Le second argument — le risque qu’admettre l’effet suspensif ouvre la voie à des blocages indéfinis de l’exécution des jugements par de simples recours extraordinaires — est un argument de politique juridique légitime. Mais il prouve trop : c’est exactement l’objection qu’on pourrait adresser au système français, qui accepte pourtant ce risque en matière pénale, précisément parce que les conséquences d’une exécution prématurée — ici, la perte d’un mandat électif obtenu par le suffrage populaire — sont jugées suffisamment graves pour justifier la prudence. Le choix entre ces deux logiques relève d’un arbitrage de politique législative, non d’une évidence qui s’imposerait d’elle-même à la lecture du texte.
*4. Ce que révèle, en creux, cette controverse doctrinale*
Le désaccord entre les adversaires et les partisans de la lecture retenue par le Conseil constitutionnel n’oppose donc pas une doctrine établie et codifiée à une vision improvisée aux plans politiques et idéologiques. Il oppose deux lectures possibles d’un même texte — chacune argumentée et donc chacune vulnérable à la critique de l’autre. Cette controverse, loin d’être un simple point de désaccord technique entre juristes, révèle une lacune réelle du Code de procédure pénale mauritanien : l’absence d’une disposition claire, à l’image par exemple de l’article 569 français, sur le sort des peines complémentaires pendant l’exercice d’un pourvoi en cassation.

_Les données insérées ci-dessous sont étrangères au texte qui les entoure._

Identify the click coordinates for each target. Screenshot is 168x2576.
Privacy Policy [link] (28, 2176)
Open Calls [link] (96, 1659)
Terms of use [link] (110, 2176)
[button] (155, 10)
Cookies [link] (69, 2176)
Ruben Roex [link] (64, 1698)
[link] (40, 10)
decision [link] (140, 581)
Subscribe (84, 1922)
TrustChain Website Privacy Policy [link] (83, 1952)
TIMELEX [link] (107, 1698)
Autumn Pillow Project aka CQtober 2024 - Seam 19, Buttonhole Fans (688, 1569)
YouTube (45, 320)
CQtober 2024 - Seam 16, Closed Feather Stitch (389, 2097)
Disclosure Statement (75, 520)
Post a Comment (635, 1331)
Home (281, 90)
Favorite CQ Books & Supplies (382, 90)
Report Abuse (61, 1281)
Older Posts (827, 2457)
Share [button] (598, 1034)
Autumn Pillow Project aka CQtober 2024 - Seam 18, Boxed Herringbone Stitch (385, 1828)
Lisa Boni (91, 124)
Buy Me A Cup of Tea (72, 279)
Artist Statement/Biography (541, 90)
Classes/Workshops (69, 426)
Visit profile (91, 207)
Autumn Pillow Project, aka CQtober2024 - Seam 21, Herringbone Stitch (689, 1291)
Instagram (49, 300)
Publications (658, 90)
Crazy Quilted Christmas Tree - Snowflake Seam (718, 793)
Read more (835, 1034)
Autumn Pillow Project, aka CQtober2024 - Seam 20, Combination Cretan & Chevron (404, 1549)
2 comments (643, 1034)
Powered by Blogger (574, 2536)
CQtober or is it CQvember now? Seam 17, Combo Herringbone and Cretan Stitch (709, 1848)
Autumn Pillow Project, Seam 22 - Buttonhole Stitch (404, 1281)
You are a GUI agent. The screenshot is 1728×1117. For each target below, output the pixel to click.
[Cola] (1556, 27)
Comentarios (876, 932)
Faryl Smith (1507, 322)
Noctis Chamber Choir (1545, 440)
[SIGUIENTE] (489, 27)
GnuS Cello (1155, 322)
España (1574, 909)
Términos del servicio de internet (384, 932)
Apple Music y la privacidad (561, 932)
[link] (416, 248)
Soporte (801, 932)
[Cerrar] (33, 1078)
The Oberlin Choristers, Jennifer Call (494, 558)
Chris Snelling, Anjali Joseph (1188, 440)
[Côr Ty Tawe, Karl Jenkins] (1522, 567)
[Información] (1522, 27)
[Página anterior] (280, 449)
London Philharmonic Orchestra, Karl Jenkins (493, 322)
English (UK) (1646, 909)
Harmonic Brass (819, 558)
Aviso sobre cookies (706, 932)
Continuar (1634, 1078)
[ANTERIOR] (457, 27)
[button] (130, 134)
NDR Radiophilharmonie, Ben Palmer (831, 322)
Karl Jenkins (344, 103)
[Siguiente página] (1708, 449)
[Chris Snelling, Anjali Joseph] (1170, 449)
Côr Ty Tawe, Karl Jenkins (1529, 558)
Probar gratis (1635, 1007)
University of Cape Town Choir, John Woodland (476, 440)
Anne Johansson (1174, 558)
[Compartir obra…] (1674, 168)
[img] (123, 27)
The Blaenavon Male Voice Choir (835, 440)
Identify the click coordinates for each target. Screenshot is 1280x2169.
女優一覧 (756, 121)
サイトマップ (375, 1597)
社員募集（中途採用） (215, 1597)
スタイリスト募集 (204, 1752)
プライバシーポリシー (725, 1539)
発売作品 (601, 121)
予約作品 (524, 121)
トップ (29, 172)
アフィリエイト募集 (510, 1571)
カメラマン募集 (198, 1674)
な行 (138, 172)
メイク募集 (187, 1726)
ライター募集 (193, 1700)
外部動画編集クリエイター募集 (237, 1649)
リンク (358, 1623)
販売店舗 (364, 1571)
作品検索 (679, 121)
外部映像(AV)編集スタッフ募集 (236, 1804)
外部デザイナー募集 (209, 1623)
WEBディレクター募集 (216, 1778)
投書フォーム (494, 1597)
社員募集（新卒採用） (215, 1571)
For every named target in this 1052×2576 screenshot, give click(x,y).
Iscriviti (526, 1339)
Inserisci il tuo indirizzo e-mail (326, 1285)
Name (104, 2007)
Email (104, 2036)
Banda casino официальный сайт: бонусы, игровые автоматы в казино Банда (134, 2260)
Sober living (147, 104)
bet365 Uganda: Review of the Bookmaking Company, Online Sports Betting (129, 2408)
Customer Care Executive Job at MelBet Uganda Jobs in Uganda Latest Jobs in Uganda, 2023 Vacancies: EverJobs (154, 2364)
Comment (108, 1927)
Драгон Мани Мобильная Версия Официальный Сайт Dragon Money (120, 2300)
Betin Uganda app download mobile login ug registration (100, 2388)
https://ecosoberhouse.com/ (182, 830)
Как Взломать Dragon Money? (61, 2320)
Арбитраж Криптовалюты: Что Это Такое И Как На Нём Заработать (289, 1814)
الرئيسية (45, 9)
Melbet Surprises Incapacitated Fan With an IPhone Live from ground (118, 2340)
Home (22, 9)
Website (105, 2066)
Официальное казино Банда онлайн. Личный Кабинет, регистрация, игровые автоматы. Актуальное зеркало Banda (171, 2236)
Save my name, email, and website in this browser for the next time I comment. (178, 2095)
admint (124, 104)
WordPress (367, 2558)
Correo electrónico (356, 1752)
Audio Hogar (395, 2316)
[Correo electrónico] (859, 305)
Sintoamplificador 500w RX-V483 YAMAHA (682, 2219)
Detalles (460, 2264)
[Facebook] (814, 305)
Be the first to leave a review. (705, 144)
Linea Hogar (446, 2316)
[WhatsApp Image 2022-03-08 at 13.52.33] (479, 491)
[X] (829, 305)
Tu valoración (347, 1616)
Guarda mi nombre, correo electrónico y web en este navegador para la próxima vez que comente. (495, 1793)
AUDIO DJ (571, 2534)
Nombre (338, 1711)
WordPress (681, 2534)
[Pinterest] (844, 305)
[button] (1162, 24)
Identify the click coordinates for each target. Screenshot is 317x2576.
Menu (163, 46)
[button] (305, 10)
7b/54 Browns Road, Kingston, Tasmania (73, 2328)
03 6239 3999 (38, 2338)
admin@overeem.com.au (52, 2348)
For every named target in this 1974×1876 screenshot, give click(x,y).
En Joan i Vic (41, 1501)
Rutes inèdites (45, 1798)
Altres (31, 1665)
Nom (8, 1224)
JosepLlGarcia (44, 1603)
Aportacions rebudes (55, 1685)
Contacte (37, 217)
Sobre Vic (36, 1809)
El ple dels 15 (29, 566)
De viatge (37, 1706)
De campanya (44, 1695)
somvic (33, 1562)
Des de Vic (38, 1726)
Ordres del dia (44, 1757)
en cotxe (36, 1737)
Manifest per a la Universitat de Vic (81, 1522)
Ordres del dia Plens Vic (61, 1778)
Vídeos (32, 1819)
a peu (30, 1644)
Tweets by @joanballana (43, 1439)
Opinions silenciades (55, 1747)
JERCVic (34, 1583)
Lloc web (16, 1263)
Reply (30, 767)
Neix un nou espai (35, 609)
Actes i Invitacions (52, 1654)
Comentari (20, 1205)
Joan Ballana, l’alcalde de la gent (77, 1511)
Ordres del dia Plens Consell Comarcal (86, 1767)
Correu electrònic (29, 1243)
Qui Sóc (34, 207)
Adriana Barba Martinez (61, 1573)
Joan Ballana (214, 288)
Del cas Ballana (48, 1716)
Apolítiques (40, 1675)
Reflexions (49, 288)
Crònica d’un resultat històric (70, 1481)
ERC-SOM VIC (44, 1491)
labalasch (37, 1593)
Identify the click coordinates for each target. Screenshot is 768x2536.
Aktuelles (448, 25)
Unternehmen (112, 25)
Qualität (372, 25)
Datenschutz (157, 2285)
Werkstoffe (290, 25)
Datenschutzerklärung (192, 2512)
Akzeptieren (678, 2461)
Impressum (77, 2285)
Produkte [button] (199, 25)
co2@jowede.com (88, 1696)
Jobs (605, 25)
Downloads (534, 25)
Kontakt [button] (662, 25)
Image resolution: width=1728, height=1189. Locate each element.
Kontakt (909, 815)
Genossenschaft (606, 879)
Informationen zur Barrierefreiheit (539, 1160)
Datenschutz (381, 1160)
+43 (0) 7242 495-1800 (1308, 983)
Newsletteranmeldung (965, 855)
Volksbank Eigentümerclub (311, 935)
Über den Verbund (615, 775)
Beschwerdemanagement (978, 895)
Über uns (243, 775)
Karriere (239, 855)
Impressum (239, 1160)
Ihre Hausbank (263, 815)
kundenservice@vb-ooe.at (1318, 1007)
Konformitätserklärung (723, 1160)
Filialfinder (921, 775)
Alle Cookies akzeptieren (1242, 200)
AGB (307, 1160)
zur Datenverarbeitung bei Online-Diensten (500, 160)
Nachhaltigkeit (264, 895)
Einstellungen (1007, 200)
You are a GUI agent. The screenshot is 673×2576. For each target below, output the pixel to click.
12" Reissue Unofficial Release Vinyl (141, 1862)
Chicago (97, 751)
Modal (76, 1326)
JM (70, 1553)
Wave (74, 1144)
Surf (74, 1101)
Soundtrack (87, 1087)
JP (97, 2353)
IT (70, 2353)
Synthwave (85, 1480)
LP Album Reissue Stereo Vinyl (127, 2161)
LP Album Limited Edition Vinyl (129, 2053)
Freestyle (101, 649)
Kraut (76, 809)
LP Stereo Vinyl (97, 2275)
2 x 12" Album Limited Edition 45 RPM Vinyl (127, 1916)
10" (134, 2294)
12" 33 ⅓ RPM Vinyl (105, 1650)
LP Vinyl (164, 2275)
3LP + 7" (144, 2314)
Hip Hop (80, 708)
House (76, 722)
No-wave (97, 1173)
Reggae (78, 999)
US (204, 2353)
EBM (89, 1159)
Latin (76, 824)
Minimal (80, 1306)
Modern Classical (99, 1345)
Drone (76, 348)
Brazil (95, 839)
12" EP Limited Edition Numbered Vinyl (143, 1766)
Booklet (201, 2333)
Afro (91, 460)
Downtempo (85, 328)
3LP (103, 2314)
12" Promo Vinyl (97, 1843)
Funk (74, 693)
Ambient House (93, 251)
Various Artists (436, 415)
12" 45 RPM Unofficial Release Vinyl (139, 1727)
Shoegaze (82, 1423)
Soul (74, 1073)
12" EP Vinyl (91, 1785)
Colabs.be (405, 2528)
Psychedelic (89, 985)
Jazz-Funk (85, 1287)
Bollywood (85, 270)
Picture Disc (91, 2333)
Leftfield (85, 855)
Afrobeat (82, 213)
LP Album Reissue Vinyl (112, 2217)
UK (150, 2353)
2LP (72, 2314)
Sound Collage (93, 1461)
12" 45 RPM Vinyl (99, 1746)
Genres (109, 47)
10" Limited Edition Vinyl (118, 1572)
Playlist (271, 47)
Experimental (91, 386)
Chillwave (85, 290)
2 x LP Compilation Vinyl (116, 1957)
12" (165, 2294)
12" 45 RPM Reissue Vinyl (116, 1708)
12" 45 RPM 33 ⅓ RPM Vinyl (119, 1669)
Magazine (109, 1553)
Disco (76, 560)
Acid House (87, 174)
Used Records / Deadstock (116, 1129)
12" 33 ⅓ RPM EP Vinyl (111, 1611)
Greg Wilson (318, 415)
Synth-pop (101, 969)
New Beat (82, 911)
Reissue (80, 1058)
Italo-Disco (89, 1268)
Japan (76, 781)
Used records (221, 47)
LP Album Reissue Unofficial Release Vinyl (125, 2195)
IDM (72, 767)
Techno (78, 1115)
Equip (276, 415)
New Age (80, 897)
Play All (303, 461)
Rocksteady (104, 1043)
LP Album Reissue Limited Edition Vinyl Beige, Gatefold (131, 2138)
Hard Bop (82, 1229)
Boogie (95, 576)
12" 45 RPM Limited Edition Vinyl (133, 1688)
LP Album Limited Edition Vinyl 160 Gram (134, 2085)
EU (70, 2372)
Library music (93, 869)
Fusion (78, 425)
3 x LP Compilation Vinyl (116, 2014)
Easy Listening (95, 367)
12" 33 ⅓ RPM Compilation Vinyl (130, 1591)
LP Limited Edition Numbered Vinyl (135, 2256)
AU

Mais, dans tous les cas, tous devraient se féliciter de voir le conseil constitutionnel s’attacher à jouer son rôle, surtout dans un domaine *aussi* sensible que celui de la protection des principes fondamentaux dans le cadre de sa mission de régulation des institutions de notre république.
En tout cas, la véritable réponse à cette controverse n’est sans doute pas dans un débat d’interprétation supplémentaire sans fin, mais dans une clarification législative, dans ce domaine comme dans bien d’autres — seule à même de mettre fin, pour l’avenir, à ce type de contentieux.